What the task requires.
Only the lines from the one that contains "Click the https://example.com/uk/pricing" to the last line below, both included, should be transcribed. Pictures stay out of the copy.

Stored dataset items
● ● ●

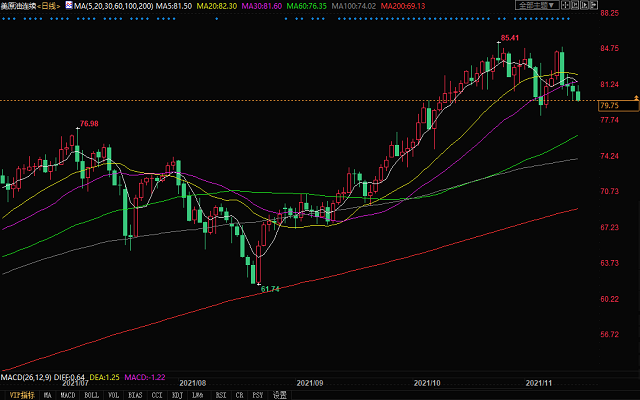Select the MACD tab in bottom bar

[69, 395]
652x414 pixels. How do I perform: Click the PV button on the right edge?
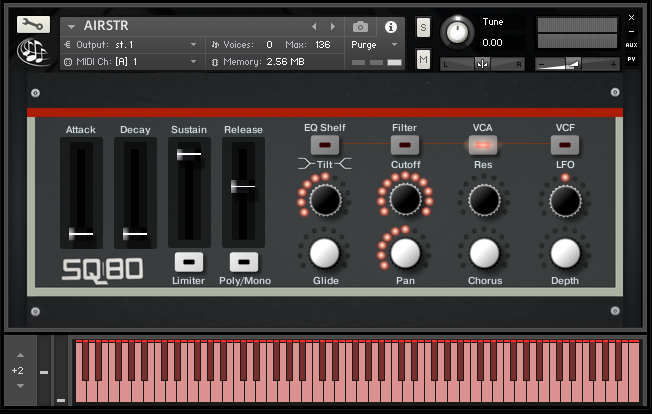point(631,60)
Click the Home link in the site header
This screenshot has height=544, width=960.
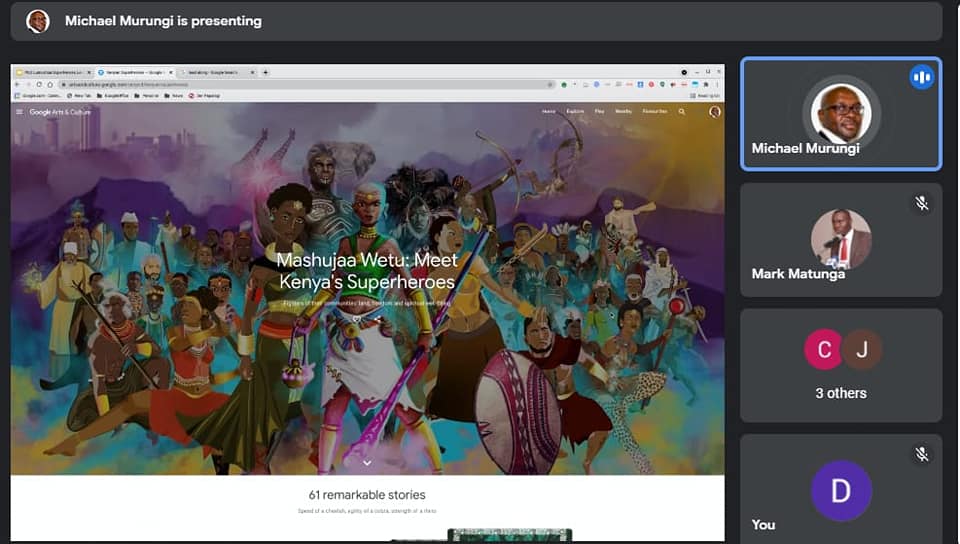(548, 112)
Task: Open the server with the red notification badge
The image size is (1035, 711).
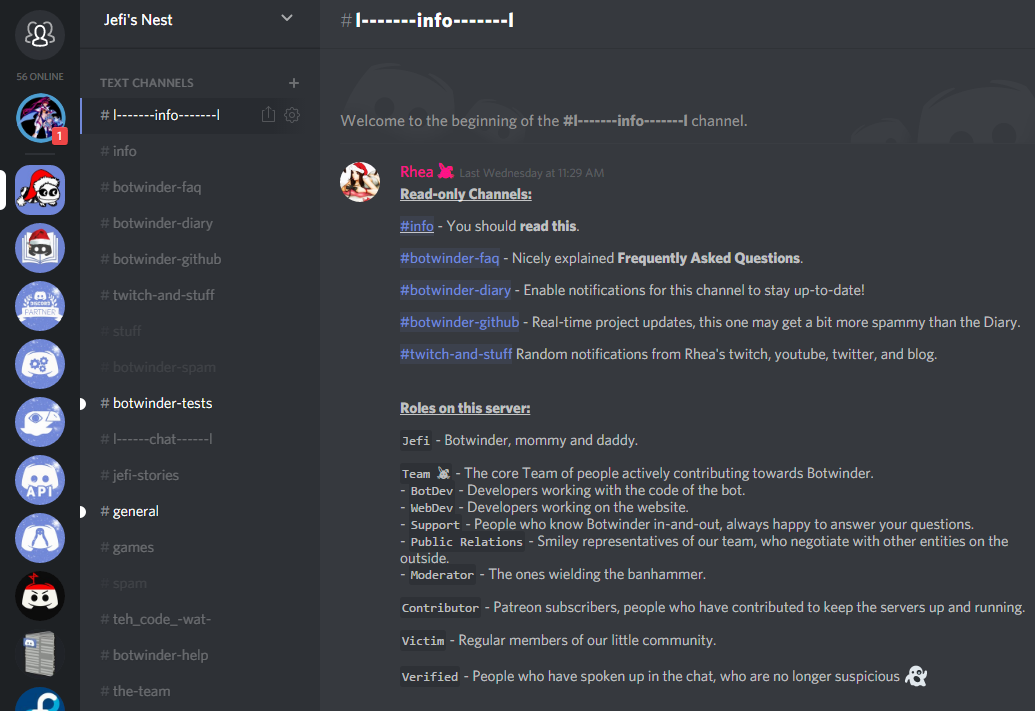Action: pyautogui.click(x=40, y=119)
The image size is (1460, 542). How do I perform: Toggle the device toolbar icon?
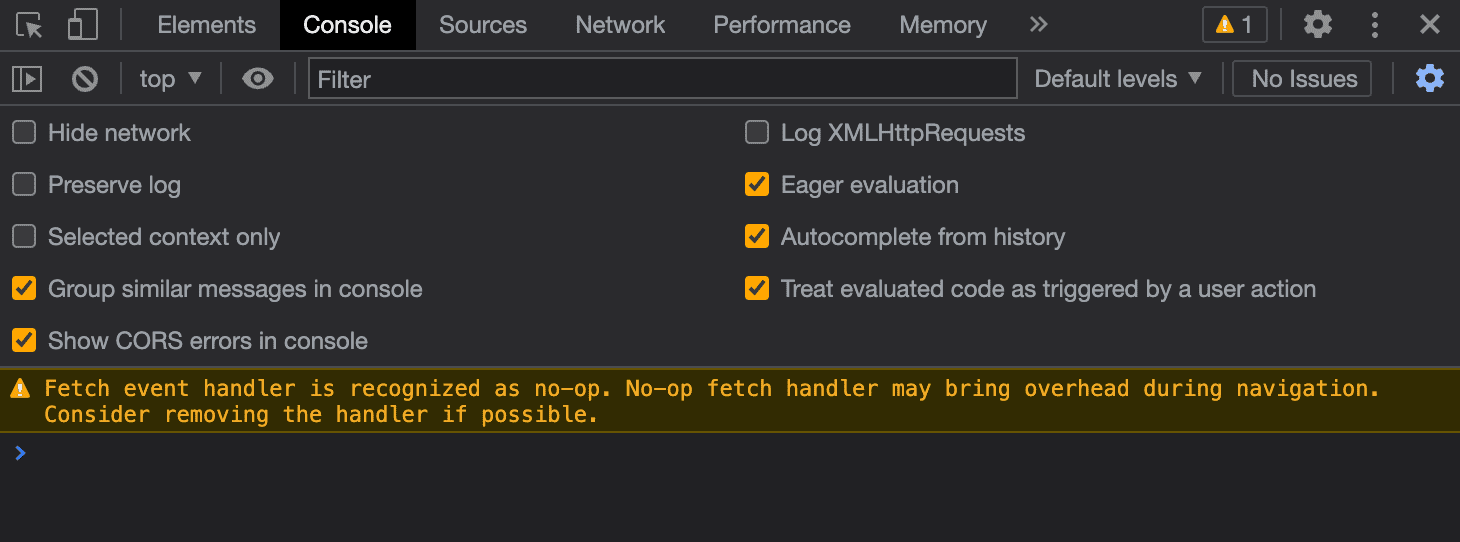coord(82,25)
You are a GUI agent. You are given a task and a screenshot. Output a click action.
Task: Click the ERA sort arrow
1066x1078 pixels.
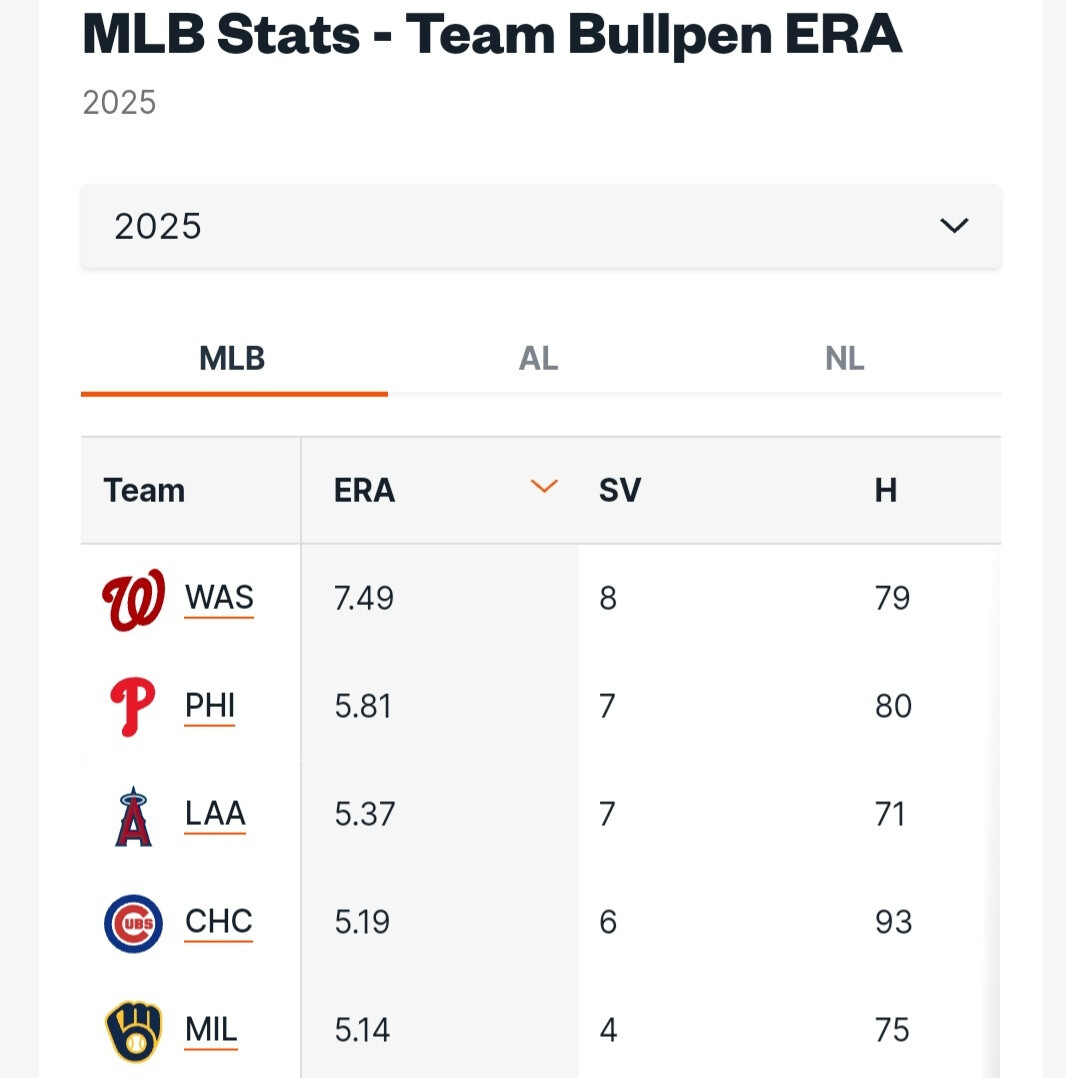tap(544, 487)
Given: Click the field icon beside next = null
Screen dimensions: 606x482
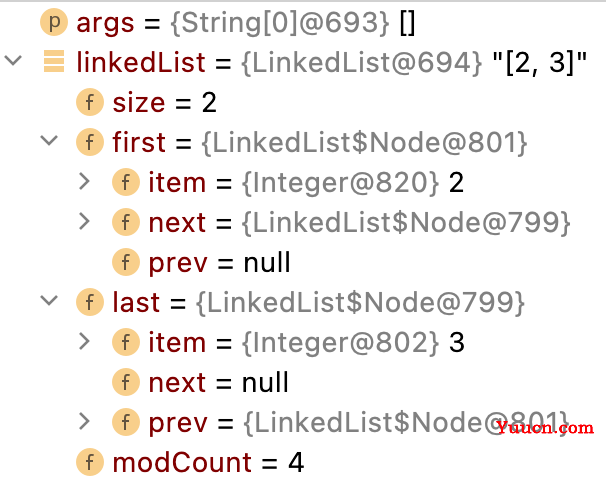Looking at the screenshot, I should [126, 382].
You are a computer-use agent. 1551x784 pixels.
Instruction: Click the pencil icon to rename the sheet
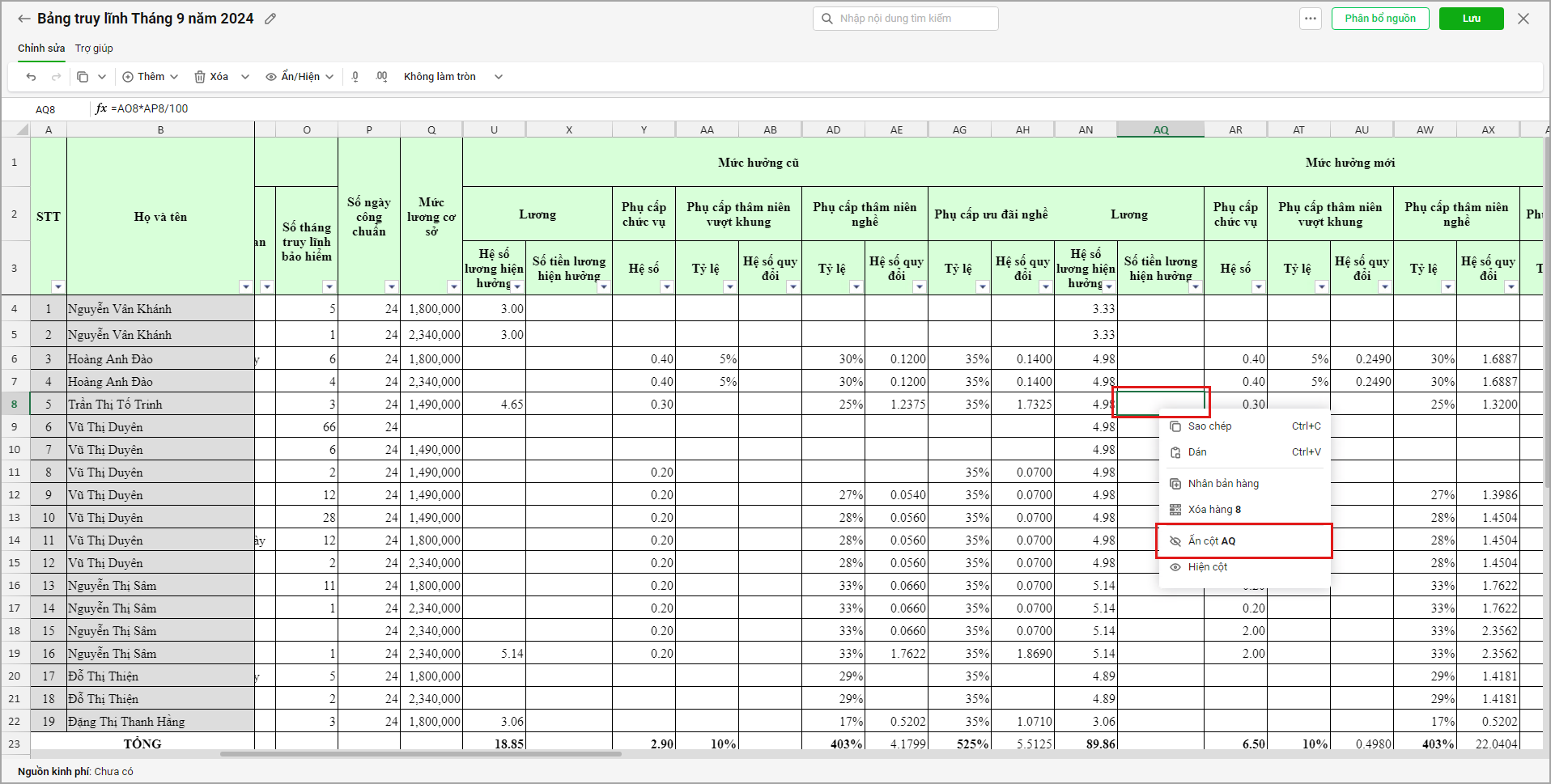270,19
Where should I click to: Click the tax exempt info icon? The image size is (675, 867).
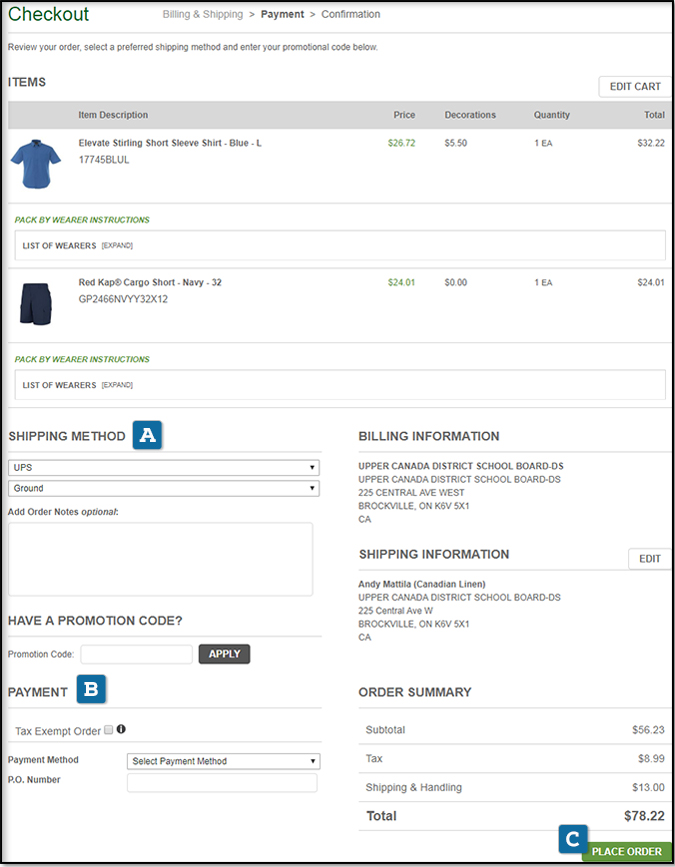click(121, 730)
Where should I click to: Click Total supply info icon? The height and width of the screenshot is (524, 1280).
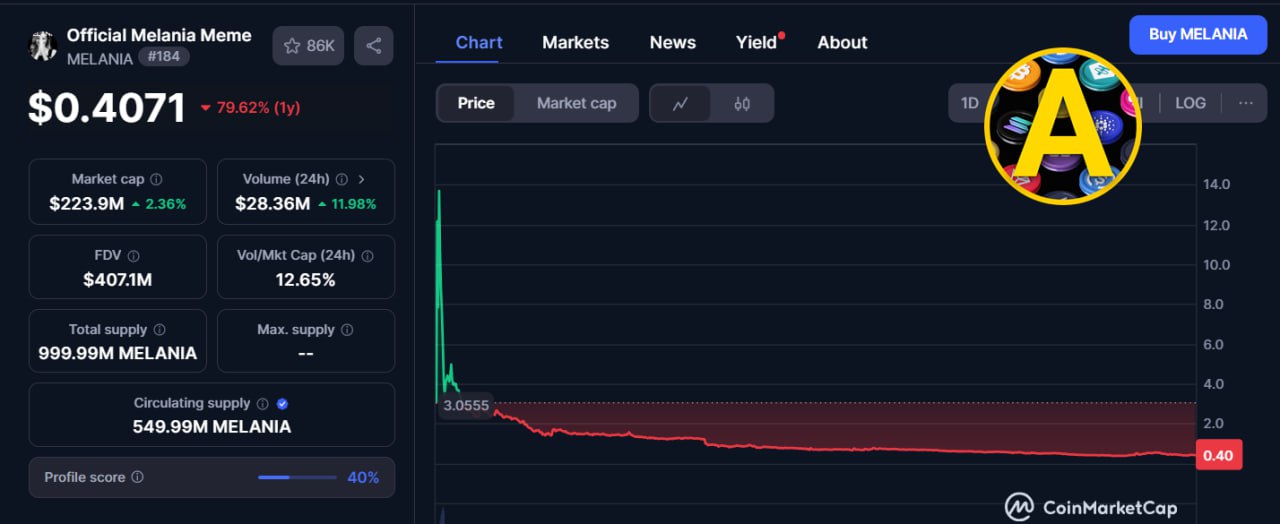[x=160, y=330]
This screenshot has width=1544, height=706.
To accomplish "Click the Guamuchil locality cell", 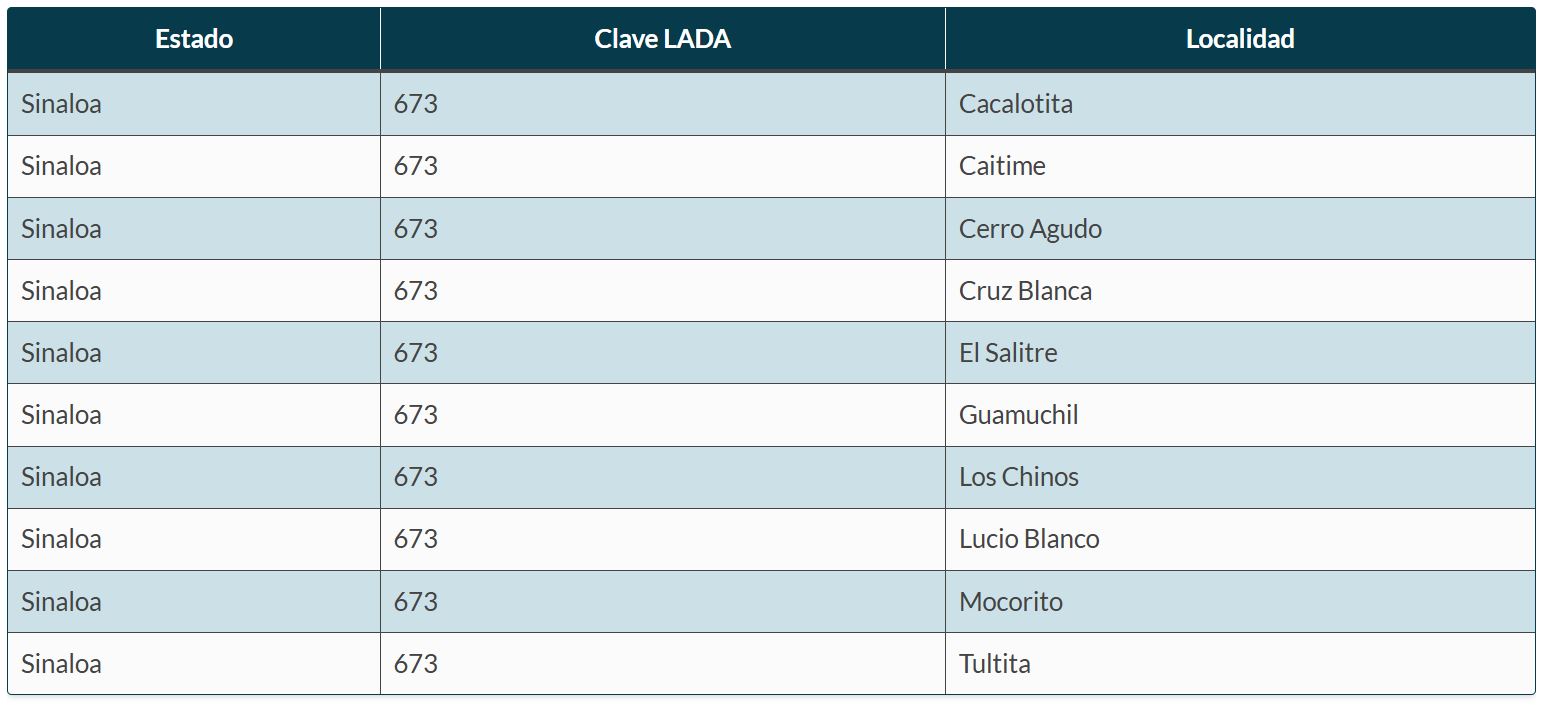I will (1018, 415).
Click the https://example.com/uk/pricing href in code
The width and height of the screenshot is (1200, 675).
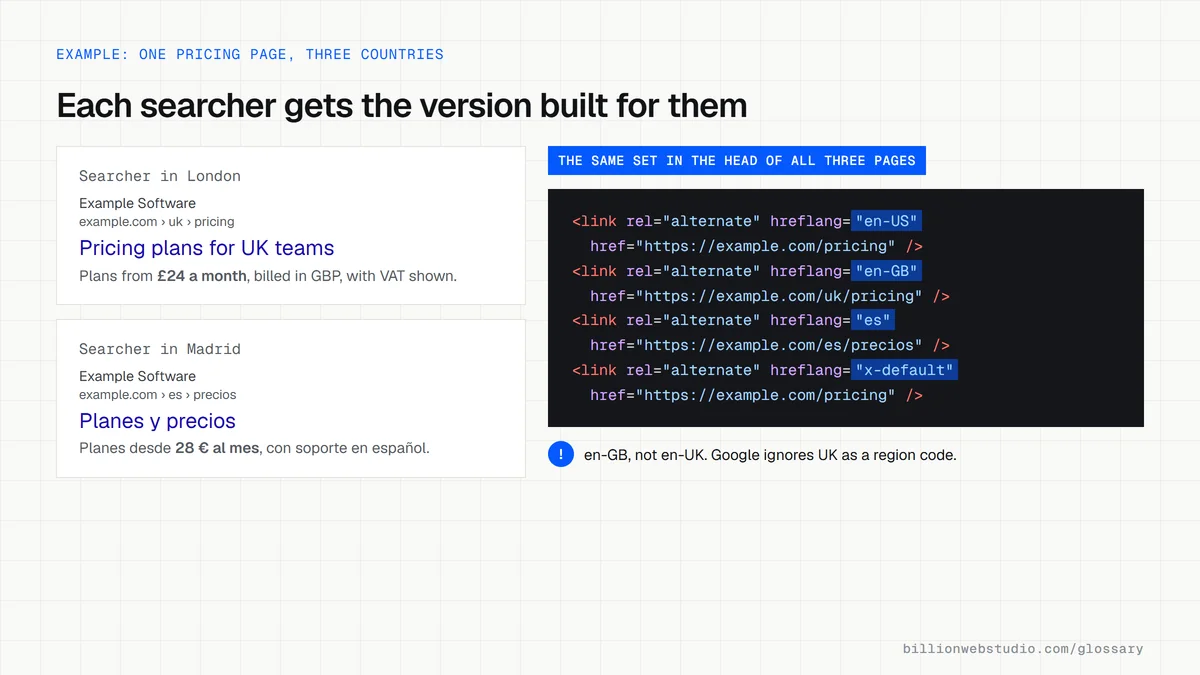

● ● ●

Reply to the task.
Click the https://example.com/uk/pricing href in code
The width and height of the screenshot is (1200, 675).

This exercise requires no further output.